→ Problem description: From the entries below, pull out every line that contains the string "give", treating uppercase and lowercase as different.

(Records for locating described items)
◇ ◇ ◇ ◇

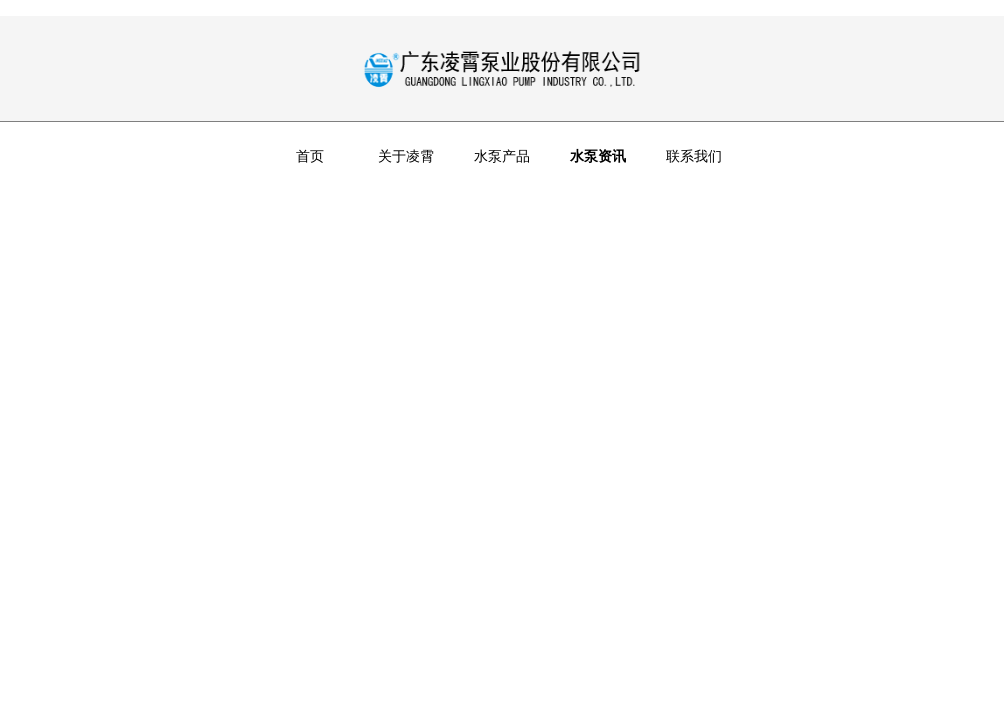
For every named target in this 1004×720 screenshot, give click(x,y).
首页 (310, 156)
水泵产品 (502, 156)
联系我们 (694, 156)
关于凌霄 (406, 156)
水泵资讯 (598, 156)
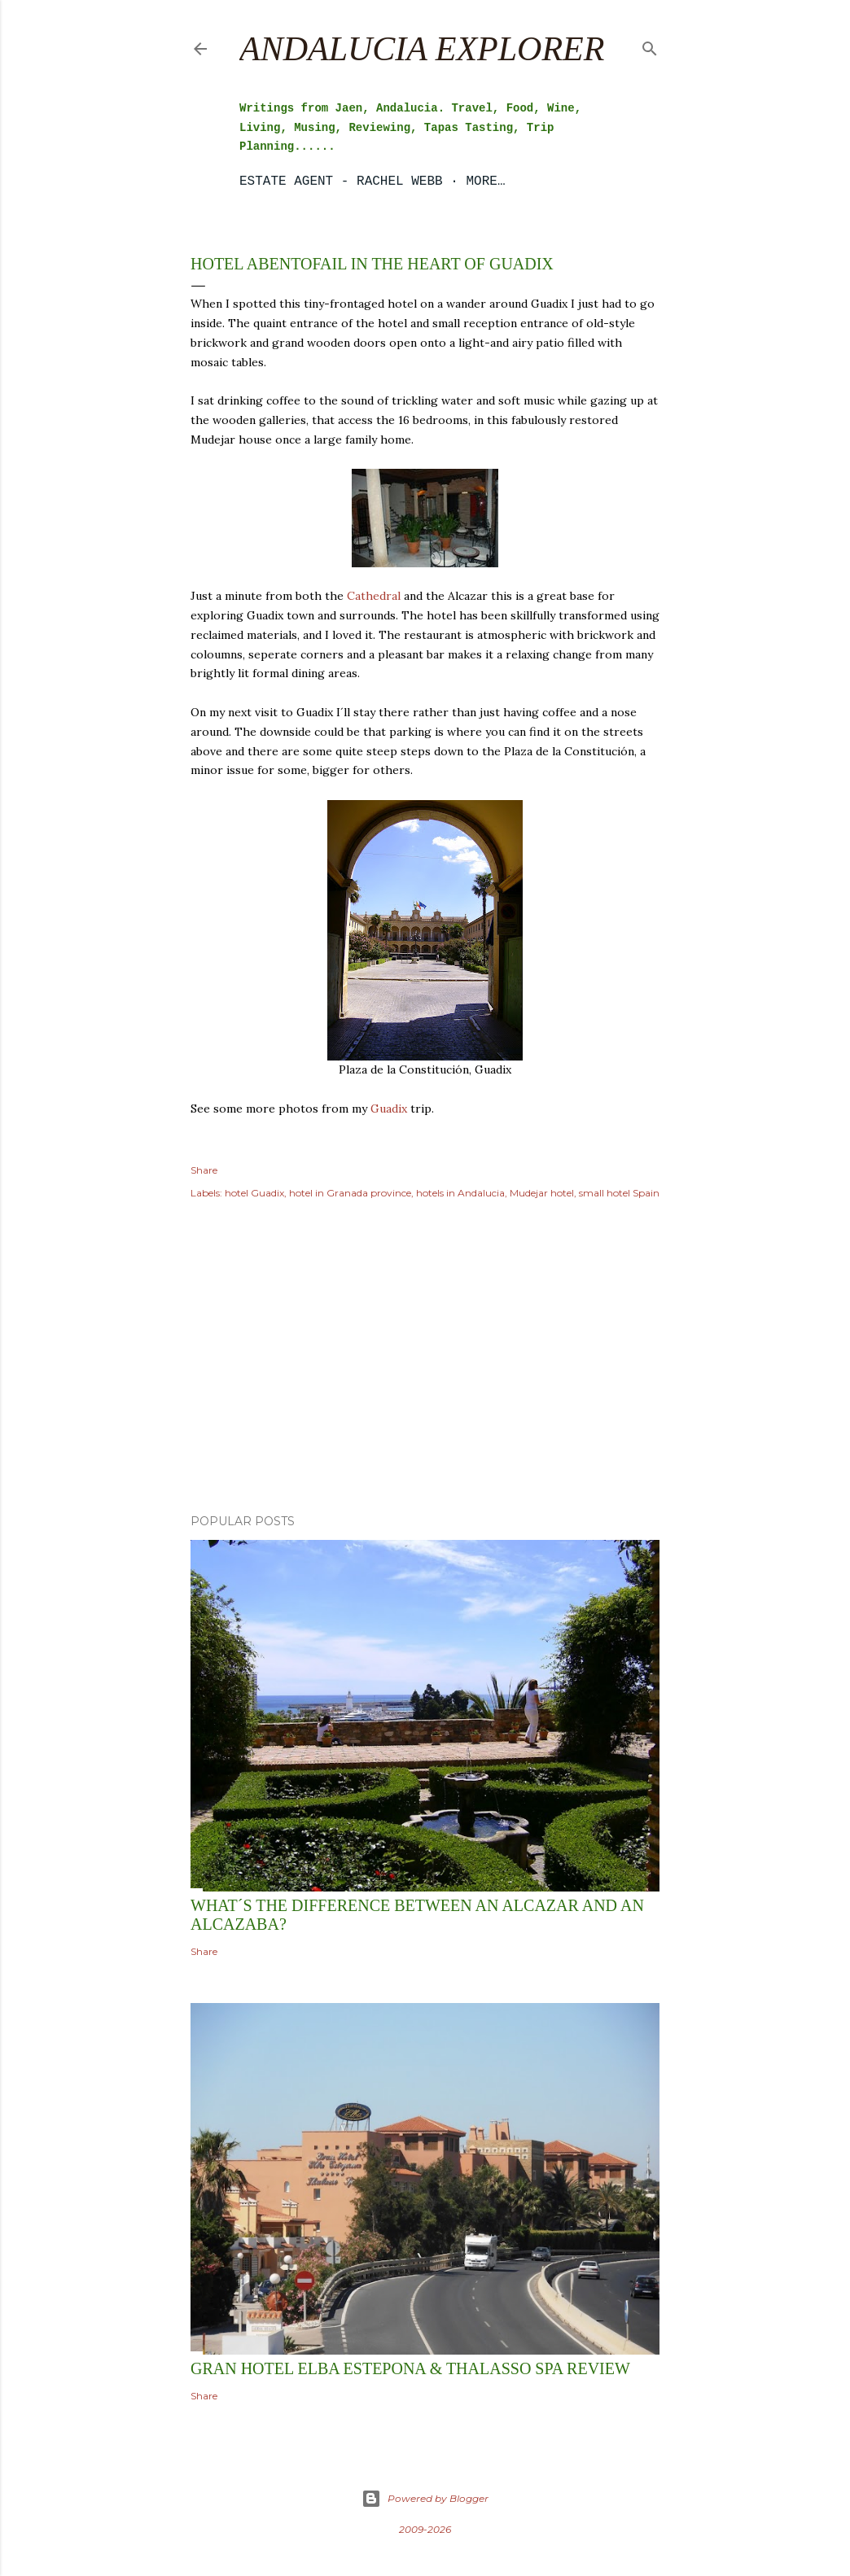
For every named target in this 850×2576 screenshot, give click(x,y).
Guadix (388, 1108)
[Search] (649, 45)
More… (485, 181)
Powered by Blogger (425, 2498)
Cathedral (374, 595)
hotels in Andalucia (460, 1193)
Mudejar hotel (542, 1193)
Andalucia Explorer (421, 49)
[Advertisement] (425, 1359)
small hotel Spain (619, 1193)
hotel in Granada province (350, 1193)
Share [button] (204, 1170)
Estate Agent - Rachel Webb (341, 181)
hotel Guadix (254, 1193)
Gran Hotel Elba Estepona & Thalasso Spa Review (410, 2368)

◇ ◇ ◇ ◇

→ Written solution:
For every named target in this 1004×720 screenshot, give click(x,y).
For every named target in this 850×2576 screenshot, give click(x,y).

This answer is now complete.